Records contained in a dataset
════════
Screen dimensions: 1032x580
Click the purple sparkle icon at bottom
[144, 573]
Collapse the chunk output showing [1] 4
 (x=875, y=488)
════════
PROBLEM
Repeat precisely the lines of the data starting at the one containing "Click the purple sparkle icon at bottom", last line included.

TASK ANSWER
Click the purple sparkle icon at bottom
[144, 573]
Collapse the chunk output showing [1] 4
 (x=875, y=488)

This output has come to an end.